HMS Aboukir was a Middling Type, 74-gun, third rate ship of the line of the Courageux Class, built under Navy Board contract by Thomas and Josiah Brindley at the Quarry House shipyard in Frindsbury.


The Quarry House shipyard on the banks of the river Medway, on the current site of the Canal Tavern was the largest privately owned shipyard on the Medway and at the time they won the contract to build the ship, she was the largest ship they had built. The shipyard's previous owners, Greaves had built HMS Bellerophon (74) and launched her in 1786.


The Courageux Class was a group of six ships, all of which were built in Kent shipyards. Their design was a direct copy of the ex-French HMS Courageux, which had originally been built in Brest as far back as 1753 and was captured during the Seven Years War in 1761, in a remarkable single-ship action by HMS Bellona (74). She served the Royal Navy through the American War of Independence and into the French Revolutionary War before being wrecked with heavy loss of life on the coast of Morocco in December of 1796. Significantly larger than the 74-gun ships the British were building at the time she was captured, her performance and excellent sailing during the American War of Independence convinced the British to copy the design. The first four ships were ordered during the war, but none were ready before it ended. The first ship, HMS Carnatic, was built at Deptford Royal Dockyard and was launched in January of 1783 and for that reason, the class is also known as the Carnatic Class. Of the other ships, HMS Colossus was built under contract by William Cleverley at Gravesend and was launched in 1787, HMS Leviathan was built at the Chatham Royal Dockyard and was launched in 1790, HMS Minotaur was built at the Woolwich Royal Dockyard and was launched in 1793. HMS Aboukir and HMS Bombay were ordered some twenty years after the first four ships, with HMS Bombay being built at the Deptford Royal Dockyard. The design was further refined for the forty ships of the Vengeur Class, which were slightly larger and more heavily armed.

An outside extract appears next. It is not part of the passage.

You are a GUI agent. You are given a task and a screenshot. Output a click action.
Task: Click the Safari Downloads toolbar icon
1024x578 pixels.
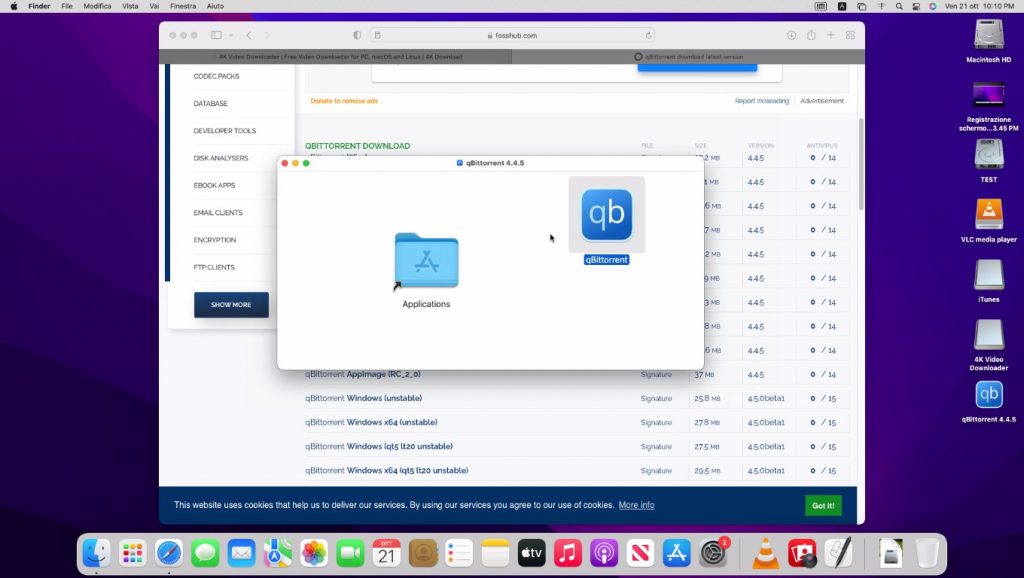(791, 35)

The contract for the construction of HMS Aboukir was signed on the 16th August 1800, but it was to be June of 1804 before her first keel section was laid. The ship was launched with all due ceremony into the River Medway on the 18th November 1807 and she was taken to the Royal Dockyard at Chatham to be fitted out with guns, masts and rigging. She commissioned into the Channel Fleet under Captain George Cockburn in March of 1808, but he only remained in command for a month and he was replaced firstly by Captain Percy Frazer in April and then by Captain George Parker in May. On the 7th July 1808, HMS Aboukir was declared complete at Chatham.  On completion, HMS Aboukir was a ship of 1,703 tons, she was 172ft 5in long on her upper gundeck and 140ft 2in along the keel. She was 47ft 9in wide across the beams, drew 13ft 11in of water at the bows and 18ft at the rudder. The ship was armed with 28 x 32pdr long guns on her lower gundeck, 28 x 18pdr long guns on the upper gundeck, 2 x 9pdr long guns and 2 x 32pdr carronades on her forecastle with 2 x 9pdr long guns and 12 x 32pdr carronades on her quarterdeck and 6 x 18pdr carronades on her poop deck. She was manned by a crew of 640 officers, seamen, boys and Marines.


Courageux Class Plans


Orlop Plan:





Lower Gundeck Plan:





Upper Gundeck Plan:





Quarterdeck and forecastle plans:





Inboard Profile and plan:





Sheer Plan and lines:





A digital model of HMS Colossus, also a Courageux class ship, HMS Aboukir was identical. The small white figure beneath the bowsprit gives an idea of the size of the ship.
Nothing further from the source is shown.